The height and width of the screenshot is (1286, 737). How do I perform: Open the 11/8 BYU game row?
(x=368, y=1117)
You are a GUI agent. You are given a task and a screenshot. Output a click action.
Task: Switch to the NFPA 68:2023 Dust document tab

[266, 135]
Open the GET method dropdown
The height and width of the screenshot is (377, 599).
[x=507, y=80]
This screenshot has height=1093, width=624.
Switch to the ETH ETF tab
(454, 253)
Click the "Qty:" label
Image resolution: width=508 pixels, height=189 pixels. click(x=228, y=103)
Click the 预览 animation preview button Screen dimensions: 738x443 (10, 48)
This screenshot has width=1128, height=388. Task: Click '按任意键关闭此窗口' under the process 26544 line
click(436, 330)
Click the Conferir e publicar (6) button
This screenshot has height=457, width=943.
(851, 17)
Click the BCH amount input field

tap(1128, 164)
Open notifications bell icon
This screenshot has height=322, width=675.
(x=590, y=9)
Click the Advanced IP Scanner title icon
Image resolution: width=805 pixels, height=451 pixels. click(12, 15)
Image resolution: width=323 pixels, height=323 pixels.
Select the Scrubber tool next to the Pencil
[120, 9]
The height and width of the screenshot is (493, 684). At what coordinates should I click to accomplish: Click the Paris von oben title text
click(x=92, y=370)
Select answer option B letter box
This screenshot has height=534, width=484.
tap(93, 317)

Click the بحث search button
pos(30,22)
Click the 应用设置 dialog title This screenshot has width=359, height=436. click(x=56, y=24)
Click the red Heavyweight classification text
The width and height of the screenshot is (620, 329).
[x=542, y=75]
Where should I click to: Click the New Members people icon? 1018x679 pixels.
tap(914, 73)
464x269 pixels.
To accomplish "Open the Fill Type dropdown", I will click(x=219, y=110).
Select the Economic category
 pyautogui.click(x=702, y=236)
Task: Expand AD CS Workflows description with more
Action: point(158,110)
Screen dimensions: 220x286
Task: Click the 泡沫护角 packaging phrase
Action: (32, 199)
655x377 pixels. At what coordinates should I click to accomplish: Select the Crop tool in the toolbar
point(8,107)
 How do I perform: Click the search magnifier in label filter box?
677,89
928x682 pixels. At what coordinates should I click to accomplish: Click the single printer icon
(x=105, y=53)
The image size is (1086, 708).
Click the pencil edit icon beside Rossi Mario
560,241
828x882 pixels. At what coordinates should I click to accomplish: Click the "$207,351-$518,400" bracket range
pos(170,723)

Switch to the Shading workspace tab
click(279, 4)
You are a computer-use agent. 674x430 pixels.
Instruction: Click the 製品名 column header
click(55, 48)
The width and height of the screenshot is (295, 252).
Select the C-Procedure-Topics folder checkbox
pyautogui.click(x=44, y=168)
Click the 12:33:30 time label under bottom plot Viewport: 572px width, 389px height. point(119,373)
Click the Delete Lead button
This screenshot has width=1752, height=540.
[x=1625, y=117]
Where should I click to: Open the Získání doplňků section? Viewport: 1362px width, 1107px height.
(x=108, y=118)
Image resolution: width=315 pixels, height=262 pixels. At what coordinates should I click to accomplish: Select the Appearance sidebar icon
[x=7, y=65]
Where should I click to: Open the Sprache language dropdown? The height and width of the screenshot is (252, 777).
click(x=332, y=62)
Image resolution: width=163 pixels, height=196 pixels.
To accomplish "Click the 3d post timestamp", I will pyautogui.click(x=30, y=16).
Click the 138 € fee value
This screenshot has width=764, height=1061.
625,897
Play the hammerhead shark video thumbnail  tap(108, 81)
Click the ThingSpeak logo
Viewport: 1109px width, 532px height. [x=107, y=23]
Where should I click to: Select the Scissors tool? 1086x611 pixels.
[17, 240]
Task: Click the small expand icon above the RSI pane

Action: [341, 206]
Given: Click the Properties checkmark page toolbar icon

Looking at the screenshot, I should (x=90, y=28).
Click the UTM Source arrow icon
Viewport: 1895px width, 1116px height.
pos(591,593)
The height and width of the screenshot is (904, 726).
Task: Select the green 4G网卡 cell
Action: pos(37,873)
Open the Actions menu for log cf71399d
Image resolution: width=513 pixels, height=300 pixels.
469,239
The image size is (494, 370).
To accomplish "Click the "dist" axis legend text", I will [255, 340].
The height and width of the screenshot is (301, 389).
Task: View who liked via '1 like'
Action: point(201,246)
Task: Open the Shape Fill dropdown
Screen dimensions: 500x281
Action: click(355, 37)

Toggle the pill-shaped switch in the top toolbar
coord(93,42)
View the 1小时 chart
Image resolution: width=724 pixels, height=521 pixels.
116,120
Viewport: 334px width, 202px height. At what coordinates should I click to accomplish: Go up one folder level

────────

REQUIRED WORK |
Word for word, print every line above.

ANSWER BELOW |
The height and width of the screenshot is (1286, 737). How do I perform: Open the 11/8 BYU game row?
(x=368, y=1117)
You are a GUI agent. You are given a task and a screenshot. Output a click action.
Task: Switch to the NFPA 68:2023 Dust document tab

[266, 135]
Open the GET method dropdown
The height and width of the screenshot is (377, 599).
[x=507, y=80]
This screenshot has height=1093, width=624.
Switch to the ETH ETF tab
(454, 253)
Click the "Qty:" label
Image resolution: width=508 pixels, height=189 pixels. click(x=228, y=103)
Click the 预览 animation preview button Screen dimensions: 738x443 (10, 48)
This screenshot has width=1128, height=388. Task: Click '按任意键关闭此窗口' under the process 26544 line
click(436, 330)
Click the Conferir e publicar (6) button
This screenshot has height=457, width=943.
(851, 17)
Click the BCH amount input field

tap(1128, 164)
Open notifications bell icon
This screenshot has height=322, width=675.
(x=590, y=9)
Click the Advanced IP Scanner title icon
Image resolution: width=805 pixels, height=451 pixels. click(12, 15)
Image resolution: width=323 pixels, height=323 pixels.
Select the Scrubber tool next to the Pencil
[120, 9]
The height and width of the screenshot is (493, 684). At what coordinates should I click to accomplish: Click the Paris von oben title text
click(x=92, y=370)
Select answer option B letter box
This screenshot has height=534, width=484.
tap(93, 317)

Click the بحث search button
pos(30,22)
Click the 应用设置 dialog title This screenshot has width=359, height=436. click(x=56, y=24)
Click the red Heavyweight classification text
The width and height of the screenshot is (620, 329).
[x=542, y=75]
Where should I click to: Click the New Members people icon? 1018x679 pixels.
tap(914, 73)
464x269 pixels.
To accomplish "Open the Fill Type dropdown", I will click(x=219, y=110).
Select the Economic category
 pyautogui.click(x=702, y=236)
Task: Expand AD CS Workflows description with more
Action: point(158,110)
Screen dimensions: 220x286
Task: Click the 泡沫护角 packaging phrase
Action: (32, 199)
655x377 pixels. At what coordinates should I click to accomplish: Select the Crop tool in the toolbar
point(8,107)
 How do I perform: Click the search magnifier in label filter box?
677,89
928x682 pixels. At what coordinates should I click to accomplish: Click the single printer icon
(x=105, y=53)
The image size is (1086, 708).
Click the pencil edit icon beside Rossi Mario
560,241
828x882 pixels. At what coordinates should I click to accomplish: Click the "$207,351-$518,400" bracket range
pos(170,723)

Switch to the Shading workspace tab
click(279, 4)
You are a computer-use agent. 674x430 pixels.
Instruction: Click the 製品名 column header
click(55, 48)
The width and height of the screenshot is (295, 252).
Select the C-Procedure-Topics folder checkbox
pyautogui.click(x=44, y=168)
Click the 12:33:30 time label under bottom plot Viewport: 572px width, 389px height. point(119,373)
Click the Delete Lead button
This screenshot has width=1752, height=540.
[x=1625, y=117]
Where should I click to: Open the Získání doplňků section? Viewport: 1362px width, 1107px height.
(x=108, y=118)
Image resolution: width=315 pixels, height=262 pixels. At what coordinates should I click to accomplish: Select the Appearance sidebar icon
[x=7, y=65]
Where should I click to: Open the Sprache language dropdown? The height and width of the screenshot is (252, 777).
click(x=332, y=62)
Image resolution: width=163 pixels, height=196 pixels.
To accomplish "Click the 3d post timestamp", I will pyautogui.click(x=30, y=16).
Click the 138 € fee value
This screenshot has width=764, height=1061.
625,897
Play the hammerhead shark video thumbnail  tap(108, 81)
Click the ThingSpeak logo
Viewport: 1109px width, 532px height. [x=107, y=23]
Where should I click to: Select the Scissors tool? 1086x611 pixels.
[17, 240]
Task: Click the small expand icon above the RSI pane

Action: [341, 206]
Given: Click the Properties checkmark page toolbar icon

Looking at the screenshot, I should (x=90, y=28).
Click the UTM Source arrow icon
Viewport: 1895px width, 1116px height.
pos(591,593)
The height and width of the screenshot is (904, 726).
Task: Select the green 4G网卡 cell
Action: pos(37,873)
Open the Actions menu for log cf71399d
Image resolution: width=513 pixels, height=300 pixels.
469,239
The image size is (494, 370).
To accomplish "Click the "dist" axis legend text", I will [255, 340].
The height and width of the screenshot is (301, 389).
Task: View who liked via '1 like'
Action: point(201,246)
Task: Open the Shape Fill dropdown
Screen dimensions: 500x281
Action: click(355, 37)

Toggle the pill-shaped switch in the top toolbar
coord(93,42)
View the 1小时 chart
Image resolution: width=724 pixels, height=521 pixels.
116,120
Viewport: 334px width, 202px height. At what coordinates should I click to accomplish: Go up one folder level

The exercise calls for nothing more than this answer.